Task directions
Gather every line below where "will" appears.

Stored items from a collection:
·····

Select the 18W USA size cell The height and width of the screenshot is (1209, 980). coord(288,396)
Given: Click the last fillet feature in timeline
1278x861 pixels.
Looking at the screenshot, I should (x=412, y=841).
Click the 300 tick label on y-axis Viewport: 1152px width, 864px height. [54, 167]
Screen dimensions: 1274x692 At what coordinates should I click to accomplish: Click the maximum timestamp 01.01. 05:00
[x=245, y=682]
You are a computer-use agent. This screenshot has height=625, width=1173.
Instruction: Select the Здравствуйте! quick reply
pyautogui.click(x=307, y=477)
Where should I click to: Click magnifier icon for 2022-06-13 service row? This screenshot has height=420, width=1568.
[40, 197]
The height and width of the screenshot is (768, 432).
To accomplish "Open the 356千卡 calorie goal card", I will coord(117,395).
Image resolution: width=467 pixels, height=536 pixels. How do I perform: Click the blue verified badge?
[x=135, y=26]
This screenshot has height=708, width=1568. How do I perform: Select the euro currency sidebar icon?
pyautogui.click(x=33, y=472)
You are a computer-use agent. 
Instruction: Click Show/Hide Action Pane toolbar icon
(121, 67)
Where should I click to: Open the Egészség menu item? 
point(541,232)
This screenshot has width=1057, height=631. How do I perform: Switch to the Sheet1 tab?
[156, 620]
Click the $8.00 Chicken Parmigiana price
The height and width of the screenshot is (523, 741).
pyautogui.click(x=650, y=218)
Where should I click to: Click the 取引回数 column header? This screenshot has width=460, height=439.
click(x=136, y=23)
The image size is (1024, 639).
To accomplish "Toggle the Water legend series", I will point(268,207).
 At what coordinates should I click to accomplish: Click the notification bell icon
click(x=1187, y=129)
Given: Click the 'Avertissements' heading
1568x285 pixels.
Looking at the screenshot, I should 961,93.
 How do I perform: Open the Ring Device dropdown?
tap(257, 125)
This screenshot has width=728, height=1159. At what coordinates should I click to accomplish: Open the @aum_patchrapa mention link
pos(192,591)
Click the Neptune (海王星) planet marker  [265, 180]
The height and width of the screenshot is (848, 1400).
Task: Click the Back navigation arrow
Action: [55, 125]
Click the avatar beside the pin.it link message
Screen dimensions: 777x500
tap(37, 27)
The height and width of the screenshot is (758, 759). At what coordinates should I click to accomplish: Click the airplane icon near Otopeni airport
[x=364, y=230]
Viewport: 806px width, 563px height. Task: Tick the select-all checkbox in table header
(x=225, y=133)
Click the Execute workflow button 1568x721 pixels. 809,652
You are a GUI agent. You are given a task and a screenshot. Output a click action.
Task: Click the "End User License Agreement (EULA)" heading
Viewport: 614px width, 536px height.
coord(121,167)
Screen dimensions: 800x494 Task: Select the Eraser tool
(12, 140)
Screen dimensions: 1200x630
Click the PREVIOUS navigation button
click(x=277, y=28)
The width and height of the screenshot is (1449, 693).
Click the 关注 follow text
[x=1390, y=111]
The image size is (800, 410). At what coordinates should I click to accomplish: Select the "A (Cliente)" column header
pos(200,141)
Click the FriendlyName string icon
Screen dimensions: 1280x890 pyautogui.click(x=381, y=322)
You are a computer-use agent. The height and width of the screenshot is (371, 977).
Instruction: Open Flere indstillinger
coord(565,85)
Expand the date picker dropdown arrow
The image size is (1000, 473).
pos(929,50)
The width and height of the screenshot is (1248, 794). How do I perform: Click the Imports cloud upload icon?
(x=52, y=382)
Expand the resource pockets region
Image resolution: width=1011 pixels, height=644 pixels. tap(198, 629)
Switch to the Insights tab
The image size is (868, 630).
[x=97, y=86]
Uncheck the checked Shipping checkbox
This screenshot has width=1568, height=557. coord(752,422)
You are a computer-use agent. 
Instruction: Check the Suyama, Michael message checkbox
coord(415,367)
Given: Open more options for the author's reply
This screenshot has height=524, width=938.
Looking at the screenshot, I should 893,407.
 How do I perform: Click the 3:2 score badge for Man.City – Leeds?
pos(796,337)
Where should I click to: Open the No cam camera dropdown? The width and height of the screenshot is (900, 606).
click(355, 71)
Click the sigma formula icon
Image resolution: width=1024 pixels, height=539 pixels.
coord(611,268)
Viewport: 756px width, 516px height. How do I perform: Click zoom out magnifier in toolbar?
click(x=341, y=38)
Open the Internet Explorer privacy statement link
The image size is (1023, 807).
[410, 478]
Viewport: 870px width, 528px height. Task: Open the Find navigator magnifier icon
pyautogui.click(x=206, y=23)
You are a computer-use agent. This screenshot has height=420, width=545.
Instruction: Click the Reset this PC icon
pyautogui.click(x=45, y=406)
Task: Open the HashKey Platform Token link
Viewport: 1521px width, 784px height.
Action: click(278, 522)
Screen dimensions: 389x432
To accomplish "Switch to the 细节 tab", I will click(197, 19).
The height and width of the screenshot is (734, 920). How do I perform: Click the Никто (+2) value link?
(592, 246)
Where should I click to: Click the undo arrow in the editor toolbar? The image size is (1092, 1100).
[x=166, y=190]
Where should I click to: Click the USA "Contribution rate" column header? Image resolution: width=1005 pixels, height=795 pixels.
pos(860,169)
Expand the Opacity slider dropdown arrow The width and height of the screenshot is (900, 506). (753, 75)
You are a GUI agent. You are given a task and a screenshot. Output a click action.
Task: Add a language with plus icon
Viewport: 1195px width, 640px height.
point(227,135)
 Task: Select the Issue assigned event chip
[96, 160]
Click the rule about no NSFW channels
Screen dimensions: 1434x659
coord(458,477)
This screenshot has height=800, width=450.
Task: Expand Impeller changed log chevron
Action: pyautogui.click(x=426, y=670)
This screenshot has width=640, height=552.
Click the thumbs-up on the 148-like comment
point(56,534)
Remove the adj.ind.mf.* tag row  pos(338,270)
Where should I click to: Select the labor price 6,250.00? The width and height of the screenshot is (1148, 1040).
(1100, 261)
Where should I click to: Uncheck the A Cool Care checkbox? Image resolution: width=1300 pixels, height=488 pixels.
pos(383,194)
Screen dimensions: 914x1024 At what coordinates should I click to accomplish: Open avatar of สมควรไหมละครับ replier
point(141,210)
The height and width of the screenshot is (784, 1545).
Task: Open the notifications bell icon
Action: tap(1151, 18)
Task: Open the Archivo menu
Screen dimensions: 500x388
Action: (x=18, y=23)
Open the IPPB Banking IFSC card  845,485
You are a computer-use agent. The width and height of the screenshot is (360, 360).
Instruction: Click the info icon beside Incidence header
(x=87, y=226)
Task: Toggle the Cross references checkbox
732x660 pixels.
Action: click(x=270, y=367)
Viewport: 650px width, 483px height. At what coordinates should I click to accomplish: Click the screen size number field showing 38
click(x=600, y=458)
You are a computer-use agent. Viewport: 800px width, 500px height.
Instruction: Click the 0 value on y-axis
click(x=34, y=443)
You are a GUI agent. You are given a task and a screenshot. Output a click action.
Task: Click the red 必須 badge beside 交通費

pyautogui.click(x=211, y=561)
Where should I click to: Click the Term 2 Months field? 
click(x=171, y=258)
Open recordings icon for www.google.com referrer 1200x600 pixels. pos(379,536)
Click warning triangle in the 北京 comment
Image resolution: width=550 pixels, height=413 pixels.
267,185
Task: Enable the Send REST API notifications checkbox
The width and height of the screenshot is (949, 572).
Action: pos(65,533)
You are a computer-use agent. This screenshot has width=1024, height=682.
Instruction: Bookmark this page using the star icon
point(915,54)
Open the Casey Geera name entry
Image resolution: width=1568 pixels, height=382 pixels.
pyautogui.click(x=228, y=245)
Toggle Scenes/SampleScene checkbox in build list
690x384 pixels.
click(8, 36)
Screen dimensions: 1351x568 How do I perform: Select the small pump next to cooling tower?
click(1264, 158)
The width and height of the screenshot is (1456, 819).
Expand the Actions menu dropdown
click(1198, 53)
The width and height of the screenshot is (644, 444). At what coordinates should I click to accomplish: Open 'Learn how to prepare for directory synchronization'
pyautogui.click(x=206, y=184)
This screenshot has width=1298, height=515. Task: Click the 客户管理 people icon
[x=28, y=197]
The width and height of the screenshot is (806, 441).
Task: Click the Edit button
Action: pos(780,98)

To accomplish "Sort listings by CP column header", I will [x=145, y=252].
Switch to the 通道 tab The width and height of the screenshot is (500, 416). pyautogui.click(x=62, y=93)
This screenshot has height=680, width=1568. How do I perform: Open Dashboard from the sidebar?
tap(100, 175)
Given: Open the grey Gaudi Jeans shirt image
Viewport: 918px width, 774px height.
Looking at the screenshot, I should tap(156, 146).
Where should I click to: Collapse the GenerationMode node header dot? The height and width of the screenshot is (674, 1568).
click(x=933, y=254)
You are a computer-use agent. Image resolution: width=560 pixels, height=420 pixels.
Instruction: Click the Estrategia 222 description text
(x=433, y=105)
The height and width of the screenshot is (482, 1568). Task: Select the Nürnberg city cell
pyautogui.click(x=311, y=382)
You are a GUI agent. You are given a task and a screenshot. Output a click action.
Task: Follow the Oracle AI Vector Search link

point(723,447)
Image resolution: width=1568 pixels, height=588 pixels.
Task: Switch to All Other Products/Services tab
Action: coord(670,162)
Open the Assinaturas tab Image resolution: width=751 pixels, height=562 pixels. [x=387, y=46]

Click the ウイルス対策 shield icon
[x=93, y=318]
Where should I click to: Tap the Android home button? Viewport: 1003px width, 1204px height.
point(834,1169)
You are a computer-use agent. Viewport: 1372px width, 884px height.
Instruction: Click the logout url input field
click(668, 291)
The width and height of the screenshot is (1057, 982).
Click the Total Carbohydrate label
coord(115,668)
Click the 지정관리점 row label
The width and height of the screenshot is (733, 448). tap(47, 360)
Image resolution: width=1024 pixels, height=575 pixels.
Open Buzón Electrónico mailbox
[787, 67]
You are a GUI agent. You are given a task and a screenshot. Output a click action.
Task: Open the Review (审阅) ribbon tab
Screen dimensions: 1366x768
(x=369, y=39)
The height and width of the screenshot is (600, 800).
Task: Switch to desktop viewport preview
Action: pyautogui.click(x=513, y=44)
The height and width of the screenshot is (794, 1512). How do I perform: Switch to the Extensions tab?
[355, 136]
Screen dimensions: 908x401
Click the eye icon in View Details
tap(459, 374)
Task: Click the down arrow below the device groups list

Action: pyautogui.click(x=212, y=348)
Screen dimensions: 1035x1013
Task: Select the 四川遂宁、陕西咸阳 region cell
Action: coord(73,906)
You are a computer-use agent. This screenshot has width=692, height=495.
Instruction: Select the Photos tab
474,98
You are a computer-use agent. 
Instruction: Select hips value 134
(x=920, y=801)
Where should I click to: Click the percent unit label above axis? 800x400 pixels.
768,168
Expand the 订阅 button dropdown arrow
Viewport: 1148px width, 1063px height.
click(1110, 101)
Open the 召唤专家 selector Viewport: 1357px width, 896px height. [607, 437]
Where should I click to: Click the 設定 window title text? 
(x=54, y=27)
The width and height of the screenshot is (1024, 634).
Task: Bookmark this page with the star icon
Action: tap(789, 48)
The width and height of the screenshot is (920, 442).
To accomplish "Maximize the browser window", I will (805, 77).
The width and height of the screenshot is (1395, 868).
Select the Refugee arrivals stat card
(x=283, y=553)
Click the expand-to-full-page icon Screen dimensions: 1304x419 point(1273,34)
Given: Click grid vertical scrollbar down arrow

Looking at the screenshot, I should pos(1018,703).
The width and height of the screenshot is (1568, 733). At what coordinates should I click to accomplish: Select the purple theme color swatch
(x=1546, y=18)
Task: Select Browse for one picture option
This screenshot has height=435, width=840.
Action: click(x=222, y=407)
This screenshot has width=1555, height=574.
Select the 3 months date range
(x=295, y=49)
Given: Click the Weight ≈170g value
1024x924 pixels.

·····

Your solution
To accomplish "Open the 356千卡 calorie goal card", I will coord(117,395).
To accomplish "Toggle the Water legend series", I will point(268,207).
To accomplish "Switch to the 细节 tab", I will click(197, 19).
To accomplish "Sort listings by CP column header", I will [x=145, y=252].
To accomplish "Maximize the browser window", I will (805, 77).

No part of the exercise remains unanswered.